Deployment on ROCm


Table of Contents

LLM models deployed under the Wallaroo SGLang framework can take advantage of AMD ROCm. AMD ROCm provides support for Generative AI with powerful x64 support.

AI/ML models can be deployed in centralized Wallaroo OPs instances and Edge devices on a variety of infrastructures and processors.
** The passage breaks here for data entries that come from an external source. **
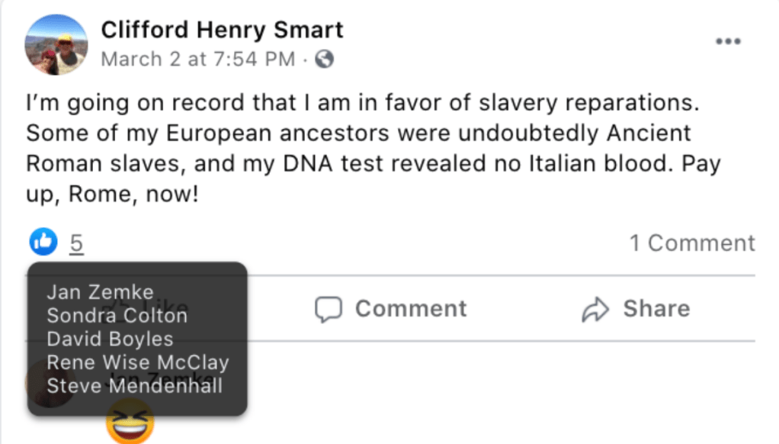The height and width of the screenshot is (444, 779).
Task: Expand the 1 Comment link
Action: click(691, 243)
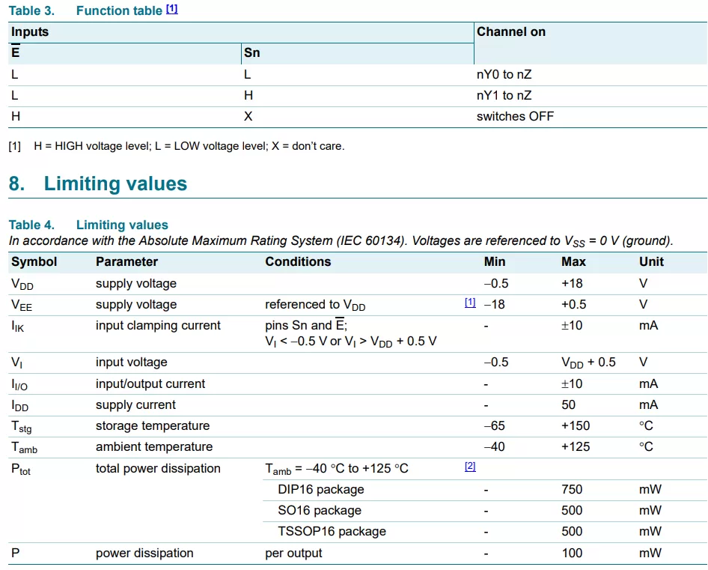Click the 'Conditions' column header
708x570 pixels.
tap(298, 261)
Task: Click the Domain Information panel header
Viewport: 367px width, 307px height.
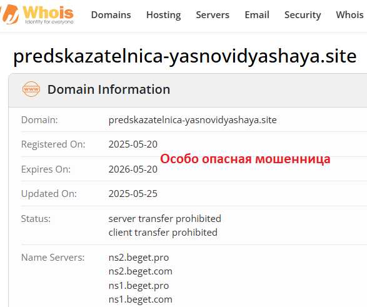Action: coord(188,90)
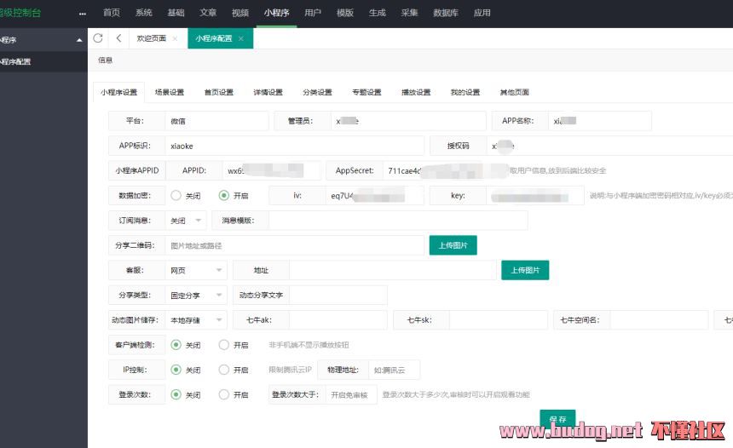The image size is (733, 448).
Task: Click 上传图片 next to 分享二维码
Action: coord(453,245)
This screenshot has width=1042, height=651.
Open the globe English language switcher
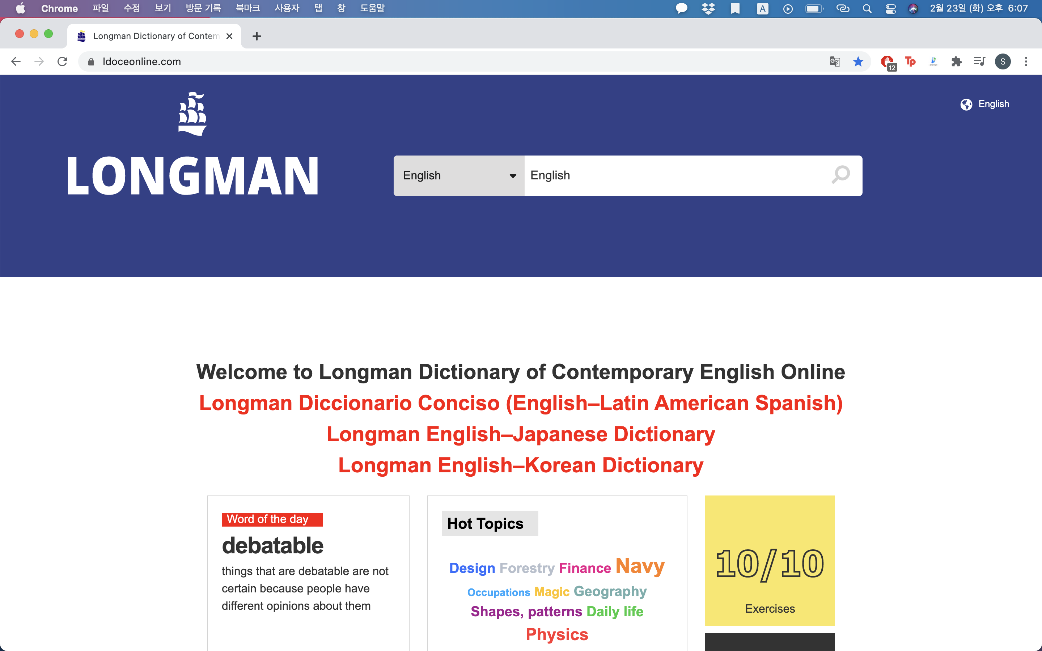(984, 104)
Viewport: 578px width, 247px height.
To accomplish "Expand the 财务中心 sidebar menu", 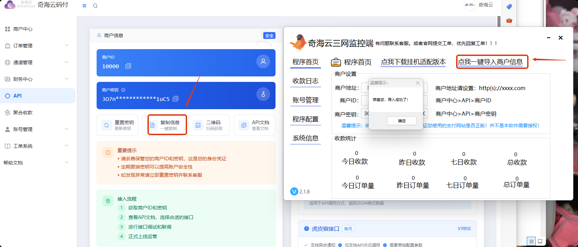I will pos(38,79).
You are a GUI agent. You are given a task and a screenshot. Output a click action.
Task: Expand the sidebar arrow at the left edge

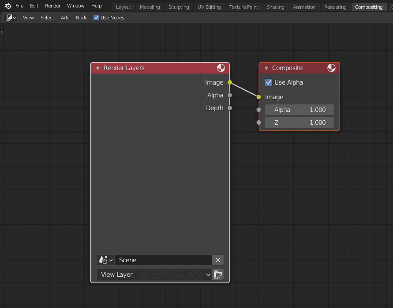(2, 32)
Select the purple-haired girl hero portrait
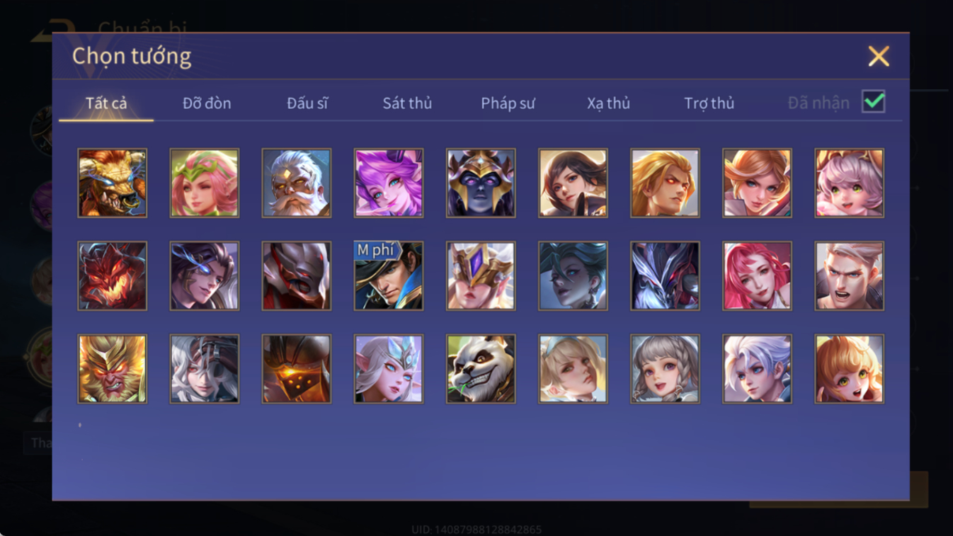 pos(389,183)
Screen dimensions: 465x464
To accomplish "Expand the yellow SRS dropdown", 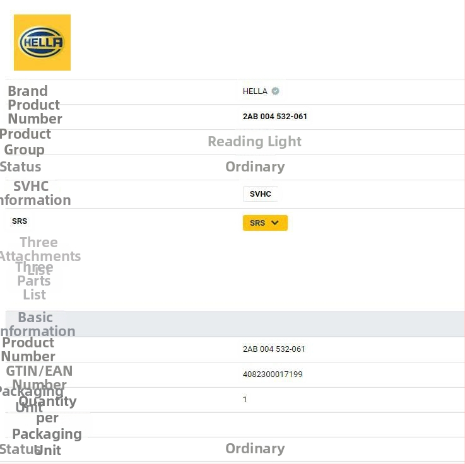I will click(x=265, y=223).
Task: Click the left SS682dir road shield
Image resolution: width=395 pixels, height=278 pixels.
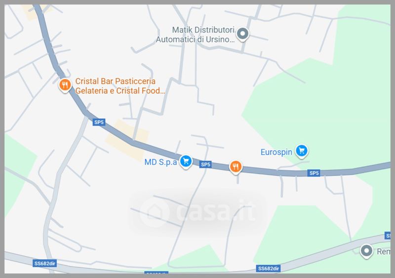Action: [x=45, y=263]
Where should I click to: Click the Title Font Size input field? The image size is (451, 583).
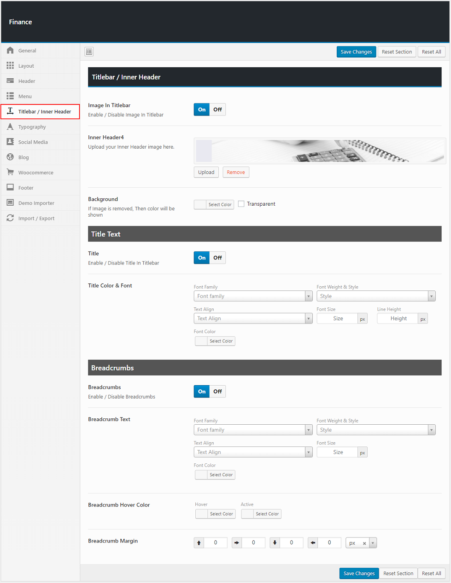pos(338,318)
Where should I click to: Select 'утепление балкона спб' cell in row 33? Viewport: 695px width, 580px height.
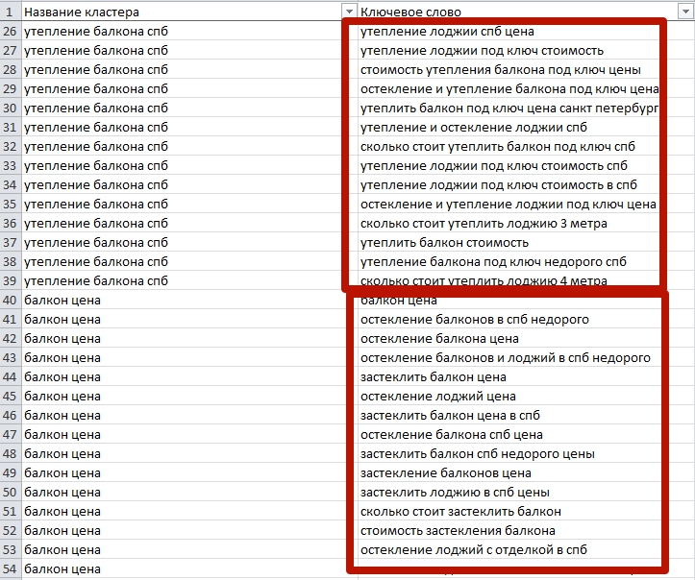(x=188, y=165)
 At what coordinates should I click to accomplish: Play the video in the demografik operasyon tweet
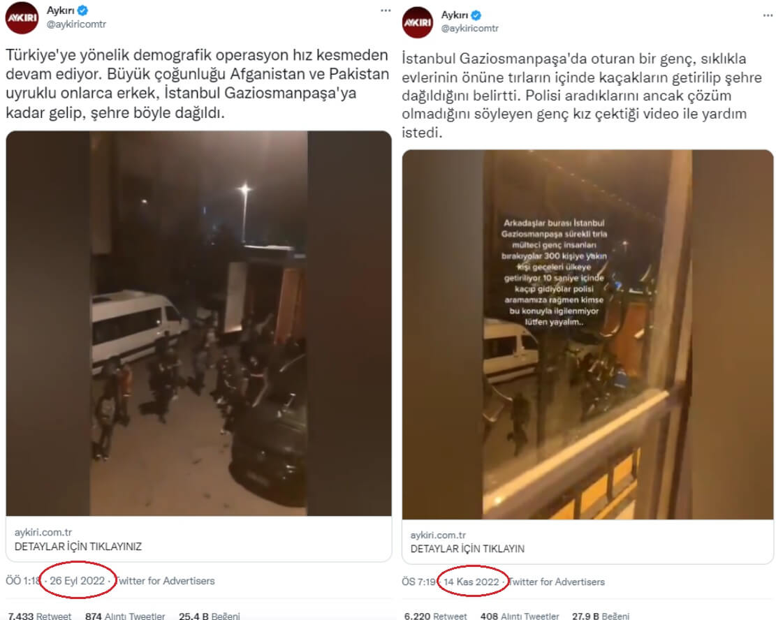click(198, 323)
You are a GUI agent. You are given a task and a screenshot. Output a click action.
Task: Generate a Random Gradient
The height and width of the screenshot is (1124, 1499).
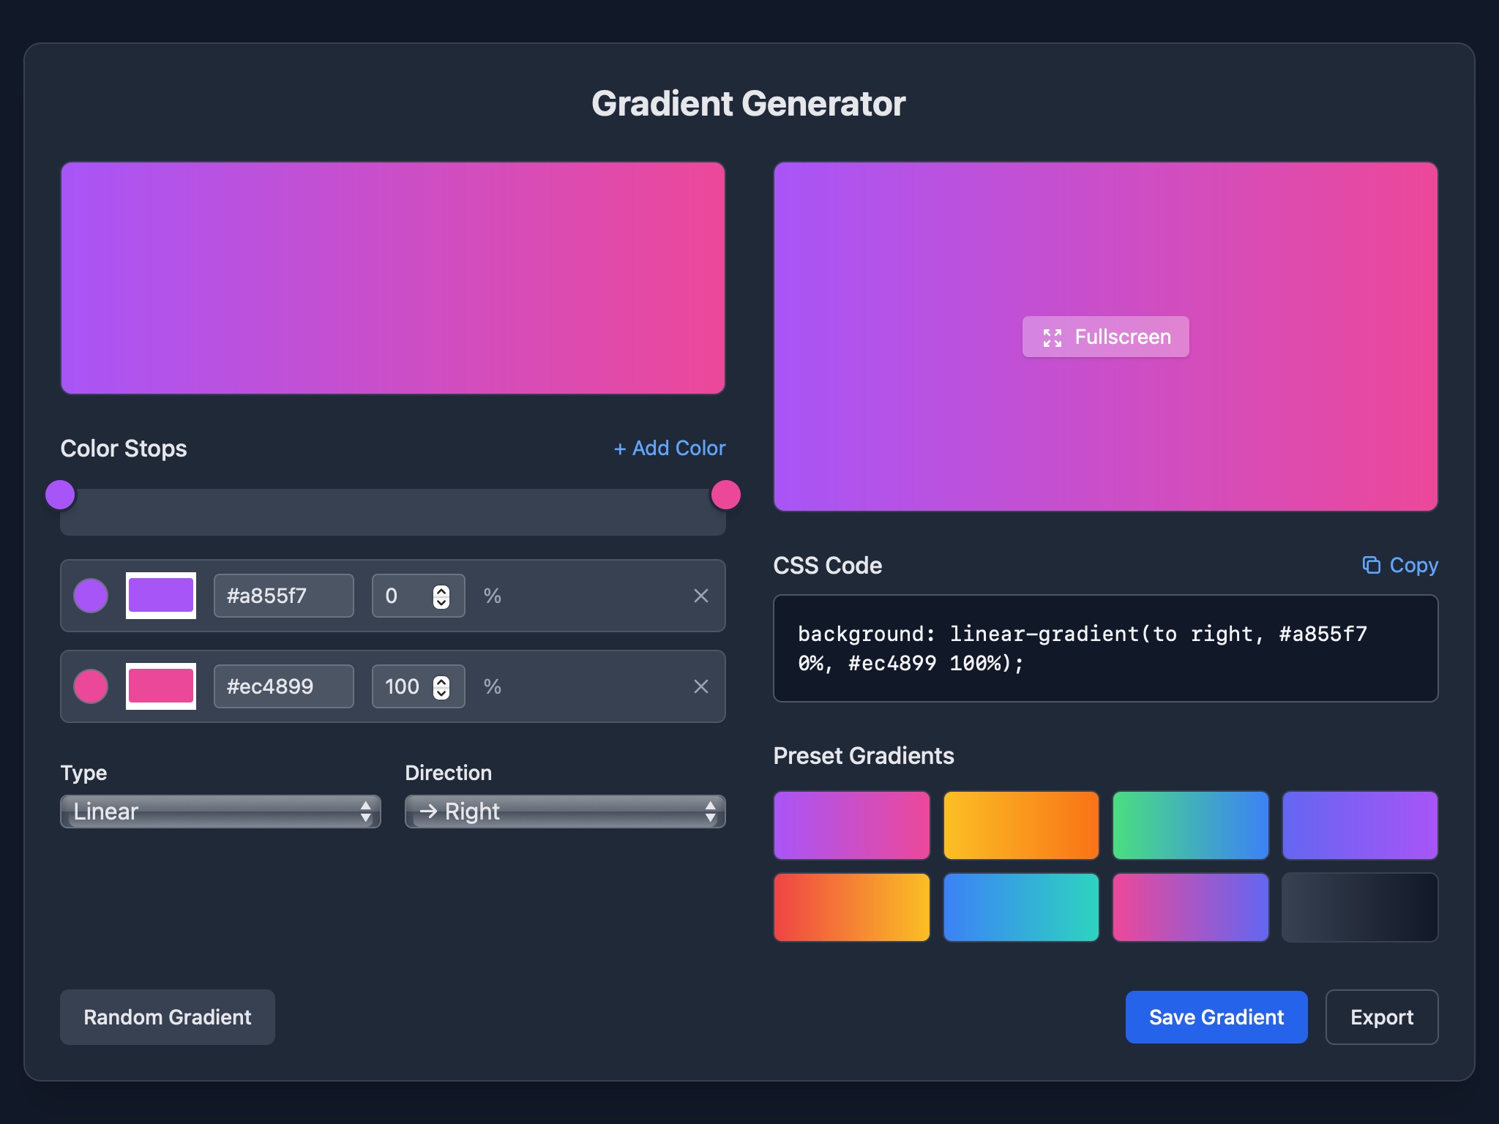point(167,1016)
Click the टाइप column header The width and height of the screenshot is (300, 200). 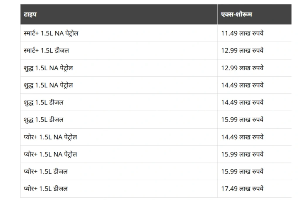click(30, 14)
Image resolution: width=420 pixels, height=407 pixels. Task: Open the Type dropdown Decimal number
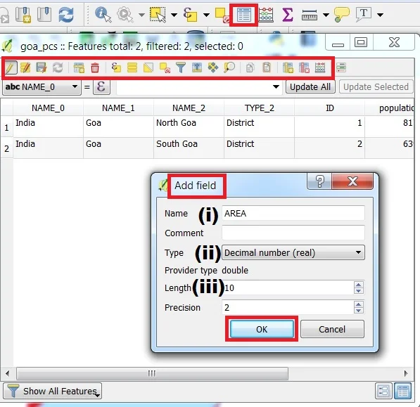(293, 252)
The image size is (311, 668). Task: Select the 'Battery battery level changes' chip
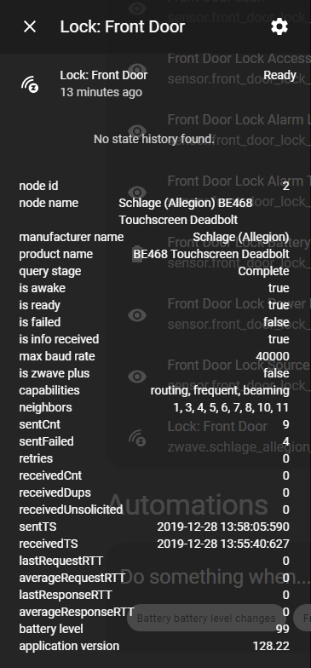(206, 618)
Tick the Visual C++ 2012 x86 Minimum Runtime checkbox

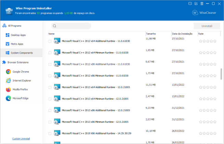50,76

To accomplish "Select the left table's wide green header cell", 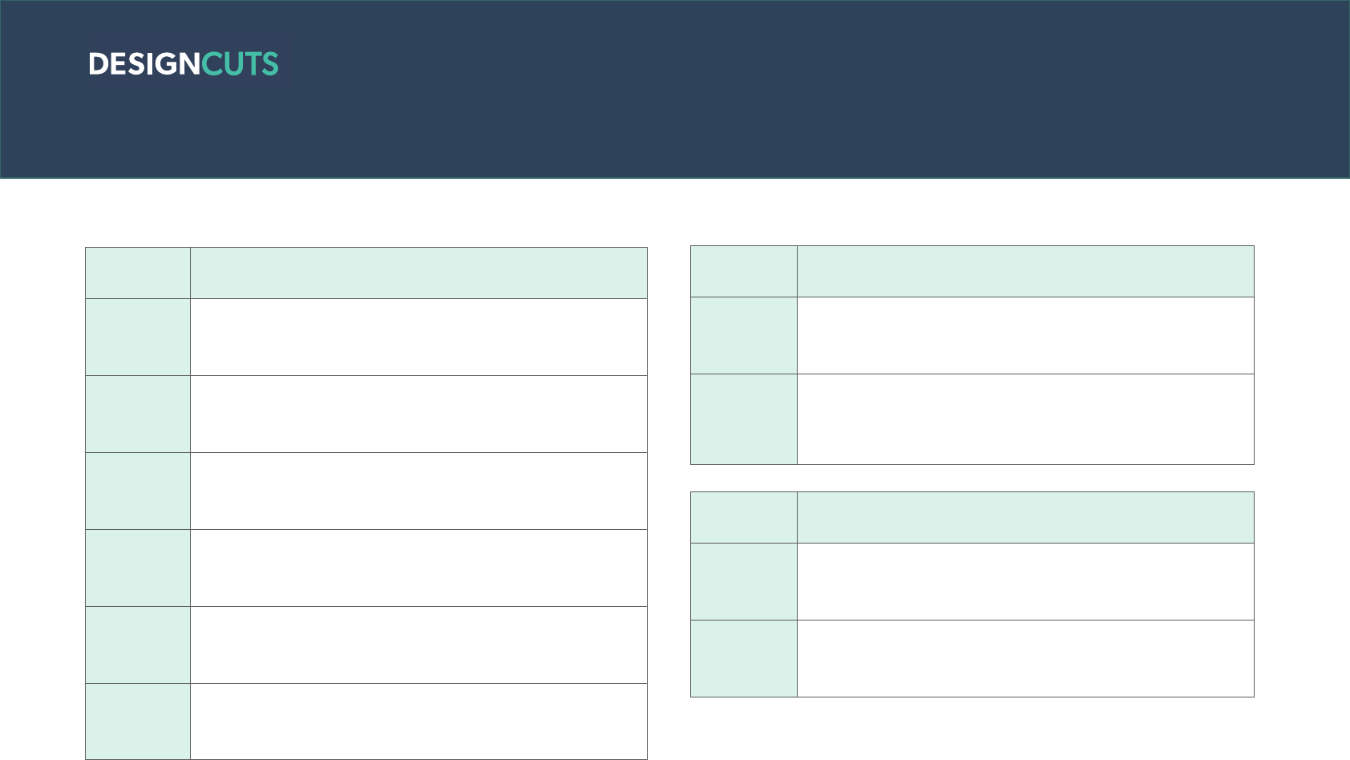I will tap(418, 273).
The CPU infrastructure is set during the model upload and packaging stage.

LLMs packaged with the Wallaroo SGLang framework specified with the ROCm accelerator during the upload and automated model packaging can be deployed on Wallaroo Ops instances or multicloud deployments.

ROCm Support

For details on using AMD ROCm with Wallaroo and setting up a demonstration:

Model Packaging and Deployments Prerequisites for ROCm

To upload and package a model for Wallaroo Ops or multicloud edge deployments, the following prerequisites must be met.

  • Wallaroo Ops
    • At least one ROCm node deployed in the cluster.
  • Edge Devices
    • Enable Edge Registry Services in the Wallaroo instance to publish the pipeline to an OCI (Open Container Initiative) registry for edge deployments.
    • ROCm processor support for the edge device.

AI Workloads for ROCm via the Wallaroo SDK

The Wallaroo SDK provides ROCm support for models uploaded for Wallaroo Ops or multicloud edge deployments.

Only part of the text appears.